Author ORCID Identifier

https://orcid.org/0000-0003-3407-8001

Date Available

8-4-2021

Year of Publication

2021

Degree Name

Doctor of Philosophy (PhD)

Document Type

Doctoral Dissertation

College

Business and Economics

Department/School/Program

Economics

First Advisor

Dr. Jenny Minier

Abstract

My dissertation consists of three papers on finance and economic performance across countries. The first paper applies the gravity model of international trade to quantify the impact of the banking sector and the stock market on bilateral trade patterns. Following the study of capital structure, I evaluate the mix of external financing sources used for real investment at the macroeconomic level by differentiating between the relative roles of the banking sector and stock market development in determining trade patterns. Using aggregate bilateral trade data for 87 countries over 1976-2012, I find that stock market development has a substantial impact on trade, distinct from the effect of the banking sector. There is ample evidence to suggest that there is a heterogeneous effect of banking at different levels of stock market development, indicating a substitutability between the banking sector and the stock market as sources of finance. This is true for both the poor and non-poor country samples. Moreover, I find some evidence indicating the importance of the importer's stock market development for bilateral trade after dividing my sample by income groups.

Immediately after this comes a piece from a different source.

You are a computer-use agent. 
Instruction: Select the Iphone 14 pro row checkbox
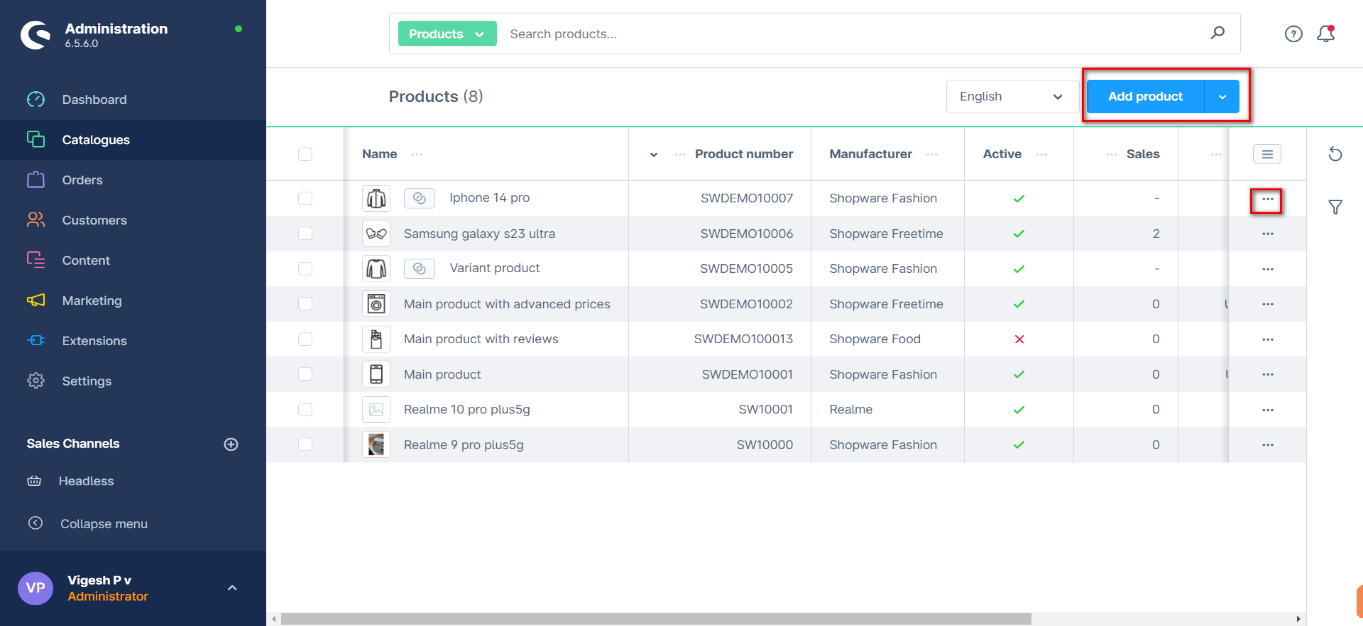coord(305,199)

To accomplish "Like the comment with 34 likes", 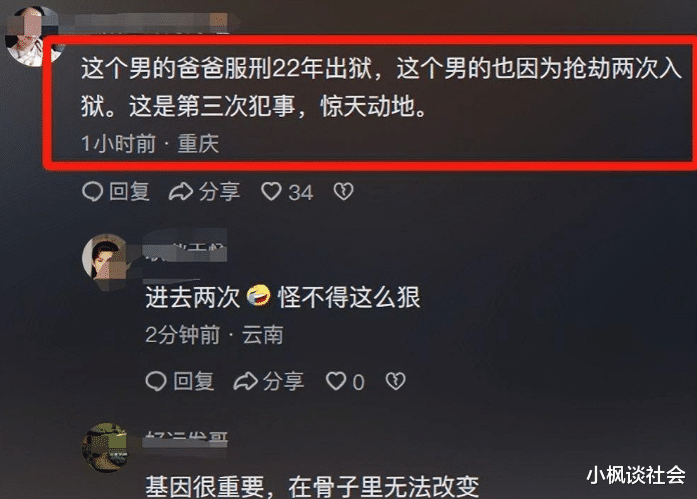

There is a consensus that financial development boosts economic performance. However, this literature relies on aggregate measures of financial development and rarely accounts for the distribution of access to finance across the population. How does financial inclusion, or the distribution of access to finance, affect growth? In my second paper, in order to capture the distribution of financial products, I include three financial inclusion variables. I explore the collective impact of the financial variables on three poverty measures. Controlling for time fixed effects and using an unbalanced panel dataset, I find that growth is less likely to increase in countries with already developed financial infrastructures. In the case of poverty as the dependent variable, the outcomes are not the same across all inclusion variables. Poverty is more likely to decrease in countries with fewer people having bank accounts and savings following an increase in financial development, but this effect does not occur when the measure of financial inclusion is borrowing. Borrowing only reduces poverty in countries that already have high access to financial products, but this is not true for developing countries that have lower access to basic financial services.

There is a large body of literature that provides evidence for the positive association between financial development and measures of international trade, however, the role of financial development in affecting the extensive and intensive margins of trade has not been widely studied. My third paper seeks to investigate if increases in financial development increase trade diversification thus creating new trading relationships (extensive margin) and if it increases trade volumes for existing products thus maintaining existing trade relationships (intensive margins). Utilizing disaggregated product level data on exports, this paper finds that an increase in financial development increases the extensive margin. The analysis is also conducted for five different product categories. Evidence suggests that financial development increases total trade only for low-tech manufactured goods, while it increases the intensive margin for low-tech and high-tech manufactured goods only. This may have important implications for export-based policy making, especially in developing countries that aim to increase exports to increase long-term economic growth.